* Exercise description
Return, word for word, the lines of the listing below from the one with "Open the Подразделение field's open-form icon" through the one with "Focus the Código", and no other lines.

* Available records
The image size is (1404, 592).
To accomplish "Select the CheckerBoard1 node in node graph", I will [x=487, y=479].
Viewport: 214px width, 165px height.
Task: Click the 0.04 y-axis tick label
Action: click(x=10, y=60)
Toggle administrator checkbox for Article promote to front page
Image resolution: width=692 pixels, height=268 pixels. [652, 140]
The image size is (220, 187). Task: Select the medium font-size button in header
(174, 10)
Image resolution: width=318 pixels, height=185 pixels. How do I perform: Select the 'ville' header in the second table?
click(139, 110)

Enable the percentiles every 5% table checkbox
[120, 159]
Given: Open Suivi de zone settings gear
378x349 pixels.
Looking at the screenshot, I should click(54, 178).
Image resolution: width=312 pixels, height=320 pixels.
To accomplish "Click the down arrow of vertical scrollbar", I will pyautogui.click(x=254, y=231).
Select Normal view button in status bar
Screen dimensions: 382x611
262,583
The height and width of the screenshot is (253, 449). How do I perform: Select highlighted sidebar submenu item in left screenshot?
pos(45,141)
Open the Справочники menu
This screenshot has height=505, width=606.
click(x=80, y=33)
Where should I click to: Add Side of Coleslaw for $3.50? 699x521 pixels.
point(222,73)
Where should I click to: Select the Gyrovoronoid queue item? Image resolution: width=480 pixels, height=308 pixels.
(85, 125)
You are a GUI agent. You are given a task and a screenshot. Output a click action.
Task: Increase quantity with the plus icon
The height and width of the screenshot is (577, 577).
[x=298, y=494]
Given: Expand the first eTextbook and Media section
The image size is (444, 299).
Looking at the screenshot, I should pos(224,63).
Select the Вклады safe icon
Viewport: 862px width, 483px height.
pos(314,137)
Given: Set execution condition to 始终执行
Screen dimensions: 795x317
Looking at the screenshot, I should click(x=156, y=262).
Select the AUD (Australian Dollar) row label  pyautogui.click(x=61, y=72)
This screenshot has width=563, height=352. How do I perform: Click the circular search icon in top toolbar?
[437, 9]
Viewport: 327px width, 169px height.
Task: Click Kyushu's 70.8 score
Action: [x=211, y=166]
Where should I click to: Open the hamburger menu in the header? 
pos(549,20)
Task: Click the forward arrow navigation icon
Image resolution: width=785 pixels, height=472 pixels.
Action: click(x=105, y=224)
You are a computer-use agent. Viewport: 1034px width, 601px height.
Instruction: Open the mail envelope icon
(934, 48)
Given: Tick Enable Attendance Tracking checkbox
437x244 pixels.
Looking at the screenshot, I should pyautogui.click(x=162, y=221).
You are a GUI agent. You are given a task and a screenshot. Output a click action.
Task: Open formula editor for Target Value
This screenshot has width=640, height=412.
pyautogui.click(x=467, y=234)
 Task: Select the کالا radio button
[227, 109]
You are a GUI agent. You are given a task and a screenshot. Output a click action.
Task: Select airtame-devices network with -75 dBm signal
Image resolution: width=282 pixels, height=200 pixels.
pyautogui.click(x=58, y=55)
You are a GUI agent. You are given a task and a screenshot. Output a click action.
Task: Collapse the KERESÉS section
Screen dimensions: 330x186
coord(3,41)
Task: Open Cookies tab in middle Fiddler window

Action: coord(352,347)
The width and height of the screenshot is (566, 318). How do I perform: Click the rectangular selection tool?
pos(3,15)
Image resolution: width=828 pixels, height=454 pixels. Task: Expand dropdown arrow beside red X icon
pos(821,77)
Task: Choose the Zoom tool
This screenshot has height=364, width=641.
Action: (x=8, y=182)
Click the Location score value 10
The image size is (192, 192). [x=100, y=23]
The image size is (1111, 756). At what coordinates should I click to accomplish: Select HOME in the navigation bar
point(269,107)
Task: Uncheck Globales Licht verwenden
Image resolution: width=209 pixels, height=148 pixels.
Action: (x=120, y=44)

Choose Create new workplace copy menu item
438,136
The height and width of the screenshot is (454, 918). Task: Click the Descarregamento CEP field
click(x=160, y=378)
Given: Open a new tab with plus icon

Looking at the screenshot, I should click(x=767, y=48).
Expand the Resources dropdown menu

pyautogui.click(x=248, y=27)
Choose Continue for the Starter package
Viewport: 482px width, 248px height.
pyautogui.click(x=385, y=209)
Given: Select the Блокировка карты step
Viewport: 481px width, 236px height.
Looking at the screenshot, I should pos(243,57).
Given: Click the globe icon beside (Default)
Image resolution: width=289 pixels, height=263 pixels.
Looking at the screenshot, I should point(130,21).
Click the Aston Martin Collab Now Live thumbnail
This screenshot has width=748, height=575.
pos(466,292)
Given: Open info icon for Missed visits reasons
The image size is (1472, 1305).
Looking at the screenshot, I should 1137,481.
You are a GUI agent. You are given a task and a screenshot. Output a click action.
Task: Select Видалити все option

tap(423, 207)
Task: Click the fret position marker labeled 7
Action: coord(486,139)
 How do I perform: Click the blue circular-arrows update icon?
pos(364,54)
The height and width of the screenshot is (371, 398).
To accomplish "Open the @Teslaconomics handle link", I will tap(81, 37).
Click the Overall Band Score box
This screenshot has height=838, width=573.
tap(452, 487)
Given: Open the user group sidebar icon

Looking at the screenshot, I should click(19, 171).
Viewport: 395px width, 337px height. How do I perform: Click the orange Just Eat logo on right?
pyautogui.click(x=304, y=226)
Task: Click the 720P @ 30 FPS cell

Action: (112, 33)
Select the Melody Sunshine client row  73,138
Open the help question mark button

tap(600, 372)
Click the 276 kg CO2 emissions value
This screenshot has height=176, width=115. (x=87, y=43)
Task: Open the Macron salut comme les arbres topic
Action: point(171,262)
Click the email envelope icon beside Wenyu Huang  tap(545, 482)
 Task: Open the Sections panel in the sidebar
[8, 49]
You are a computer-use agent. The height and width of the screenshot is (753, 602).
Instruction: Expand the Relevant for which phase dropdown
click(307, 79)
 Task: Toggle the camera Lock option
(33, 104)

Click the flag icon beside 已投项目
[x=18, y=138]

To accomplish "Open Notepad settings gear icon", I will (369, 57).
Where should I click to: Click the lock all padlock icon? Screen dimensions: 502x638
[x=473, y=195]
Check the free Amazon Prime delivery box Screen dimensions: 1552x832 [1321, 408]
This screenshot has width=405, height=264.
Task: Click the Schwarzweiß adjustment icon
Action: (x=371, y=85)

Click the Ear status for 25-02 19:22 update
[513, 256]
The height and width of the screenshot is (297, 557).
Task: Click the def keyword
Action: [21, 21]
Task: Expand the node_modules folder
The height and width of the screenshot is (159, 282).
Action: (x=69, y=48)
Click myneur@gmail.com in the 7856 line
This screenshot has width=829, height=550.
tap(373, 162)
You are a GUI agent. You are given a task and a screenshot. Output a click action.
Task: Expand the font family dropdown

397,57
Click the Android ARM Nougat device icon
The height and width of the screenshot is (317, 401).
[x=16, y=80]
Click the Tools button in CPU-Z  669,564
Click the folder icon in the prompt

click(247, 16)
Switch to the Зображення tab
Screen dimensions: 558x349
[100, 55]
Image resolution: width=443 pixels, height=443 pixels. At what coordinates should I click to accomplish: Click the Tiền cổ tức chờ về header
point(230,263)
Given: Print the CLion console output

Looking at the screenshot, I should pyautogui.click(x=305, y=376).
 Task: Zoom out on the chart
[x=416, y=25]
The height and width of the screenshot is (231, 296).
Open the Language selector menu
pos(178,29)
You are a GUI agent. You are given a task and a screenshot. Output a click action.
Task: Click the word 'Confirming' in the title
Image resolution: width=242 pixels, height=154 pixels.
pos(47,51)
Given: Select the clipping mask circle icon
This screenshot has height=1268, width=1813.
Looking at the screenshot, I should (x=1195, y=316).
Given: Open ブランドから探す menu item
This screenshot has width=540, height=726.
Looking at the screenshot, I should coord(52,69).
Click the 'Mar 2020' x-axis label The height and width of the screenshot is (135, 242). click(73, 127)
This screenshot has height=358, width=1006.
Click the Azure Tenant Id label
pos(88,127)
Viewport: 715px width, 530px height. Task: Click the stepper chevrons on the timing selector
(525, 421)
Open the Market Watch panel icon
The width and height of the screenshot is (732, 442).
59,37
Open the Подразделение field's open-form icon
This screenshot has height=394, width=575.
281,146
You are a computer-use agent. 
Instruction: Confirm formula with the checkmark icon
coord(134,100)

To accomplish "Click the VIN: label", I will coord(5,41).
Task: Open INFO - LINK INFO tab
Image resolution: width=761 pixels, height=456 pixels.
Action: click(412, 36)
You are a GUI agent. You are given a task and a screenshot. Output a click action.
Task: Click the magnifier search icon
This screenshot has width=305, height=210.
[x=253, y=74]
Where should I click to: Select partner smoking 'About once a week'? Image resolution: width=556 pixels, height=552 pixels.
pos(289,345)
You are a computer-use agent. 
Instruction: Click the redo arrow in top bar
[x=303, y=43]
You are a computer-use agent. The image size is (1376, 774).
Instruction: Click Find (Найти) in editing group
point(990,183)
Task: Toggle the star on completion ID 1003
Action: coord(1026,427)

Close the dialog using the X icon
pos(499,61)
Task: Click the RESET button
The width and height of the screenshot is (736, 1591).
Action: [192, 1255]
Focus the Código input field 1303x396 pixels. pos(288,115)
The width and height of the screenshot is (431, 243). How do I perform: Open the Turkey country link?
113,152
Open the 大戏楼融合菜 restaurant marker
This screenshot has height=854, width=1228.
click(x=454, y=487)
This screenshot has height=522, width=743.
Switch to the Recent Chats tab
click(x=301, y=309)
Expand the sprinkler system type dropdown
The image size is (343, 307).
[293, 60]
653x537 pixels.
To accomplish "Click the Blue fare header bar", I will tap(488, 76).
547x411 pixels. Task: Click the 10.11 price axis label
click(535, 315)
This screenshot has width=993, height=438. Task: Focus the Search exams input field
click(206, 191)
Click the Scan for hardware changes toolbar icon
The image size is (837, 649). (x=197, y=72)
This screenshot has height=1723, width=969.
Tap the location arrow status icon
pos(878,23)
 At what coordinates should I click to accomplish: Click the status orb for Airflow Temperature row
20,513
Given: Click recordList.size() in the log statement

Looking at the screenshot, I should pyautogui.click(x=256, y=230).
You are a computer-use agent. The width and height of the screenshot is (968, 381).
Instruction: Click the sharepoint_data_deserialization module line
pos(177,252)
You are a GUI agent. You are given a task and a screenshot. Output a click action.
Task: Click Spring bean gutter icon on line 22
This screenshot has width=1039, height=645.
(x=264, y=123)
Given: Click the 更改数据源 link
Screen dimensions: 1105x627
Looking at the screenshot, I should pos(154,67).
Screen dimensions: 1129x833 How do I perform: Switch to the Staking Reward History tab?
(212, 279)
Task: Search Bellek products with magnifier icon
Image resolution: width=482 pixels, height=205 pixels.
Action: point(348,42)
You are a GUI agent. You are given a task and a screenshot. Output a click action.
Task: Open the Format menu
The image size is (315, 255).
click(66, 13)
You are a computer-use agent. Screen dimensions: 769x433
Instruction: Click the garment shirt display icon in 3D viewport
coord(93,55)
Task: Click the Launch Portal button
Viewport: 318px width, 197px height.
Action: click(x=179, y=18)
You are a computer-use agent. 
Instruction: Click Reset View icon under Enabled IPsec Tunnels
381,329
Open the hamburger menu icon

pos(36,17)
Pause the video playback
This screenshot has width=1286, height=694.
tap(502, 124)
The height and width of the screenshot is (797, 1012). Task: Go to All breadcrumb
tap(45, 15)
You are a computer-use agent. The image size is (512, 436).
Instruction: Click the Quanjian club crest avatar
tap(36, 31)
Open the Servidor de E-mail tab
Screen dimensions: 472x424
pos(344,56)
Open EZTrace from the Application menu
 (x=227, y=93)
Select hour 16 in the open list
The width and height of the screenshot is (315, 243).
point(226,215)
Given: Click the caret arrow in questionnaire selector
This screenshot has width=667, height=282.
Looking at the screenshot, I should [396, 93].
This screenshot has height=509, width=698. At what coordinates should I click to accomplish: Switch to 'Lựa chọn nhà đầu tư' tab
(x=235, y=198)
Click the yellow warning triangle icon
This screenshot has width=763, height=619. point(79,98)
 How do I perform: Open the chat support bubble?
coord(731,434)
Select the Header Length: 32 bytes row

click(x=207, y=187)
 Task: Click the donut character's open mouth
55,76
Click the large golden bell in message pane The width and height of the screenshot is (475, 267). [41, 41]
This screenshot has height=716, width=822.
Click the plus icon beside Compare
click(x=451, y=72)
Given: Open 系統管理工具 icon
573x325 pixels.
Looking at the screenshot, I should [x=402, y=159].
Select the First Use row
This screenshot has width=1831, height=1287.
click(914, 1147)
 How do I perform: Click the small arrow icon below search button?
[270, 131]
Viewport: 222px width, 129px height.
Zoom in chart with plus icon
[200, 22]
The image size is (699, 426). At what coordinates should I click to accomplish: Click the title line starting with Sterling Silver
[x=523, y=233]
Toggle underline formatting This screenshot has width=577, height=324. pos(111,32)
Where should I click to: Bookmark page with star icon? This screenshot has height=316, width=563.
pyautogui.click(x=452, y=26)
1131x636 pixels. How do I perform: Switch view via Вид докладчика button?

* Exercise solution
Open the Подразделение field's open-form icon
This screenshot has height=394, width=575.
281,146
You are a computer-use agent. 
Instruction: Confirm formula with the checkmark icon
coord(134,100)

To accomplish "Click the VIN: label", I will coord(5,41).
Task: Open INFO - LINK INFO tab
Image resolution: width=761 pixels, height=456 pixels.
Action: click(412, 36)
You are a GUI agent. You are given a task and a screenshot. Output a click action.
Task: Click the magnifier search icon
This screenshot has width=305, height=210.
[x=253, y=74]
Where should I click to: Select partner smoking 'About once a week'? Image resolution: width=556 pixels, height=552 pixels.
pos(289,345)
You are a computer-use agent. 
Instruction: Click the redo arrow in top bar
[x=303, y=43]
You are a computer-use agent. The image size is (1376, 774).
Instruction: Click Find (Найти) in editing group
point(990,183)
Task: Toggle the star on completion ID 1003
Action: coord(1026,427)

Close the dialog using the X icon
pos(499,61)
Task: Click the RESET button
The width and height of the screenshot is (736, 1591).
Action: [192, 1255]
Focus the Código input field 1303x396 pixels. pos(288,115)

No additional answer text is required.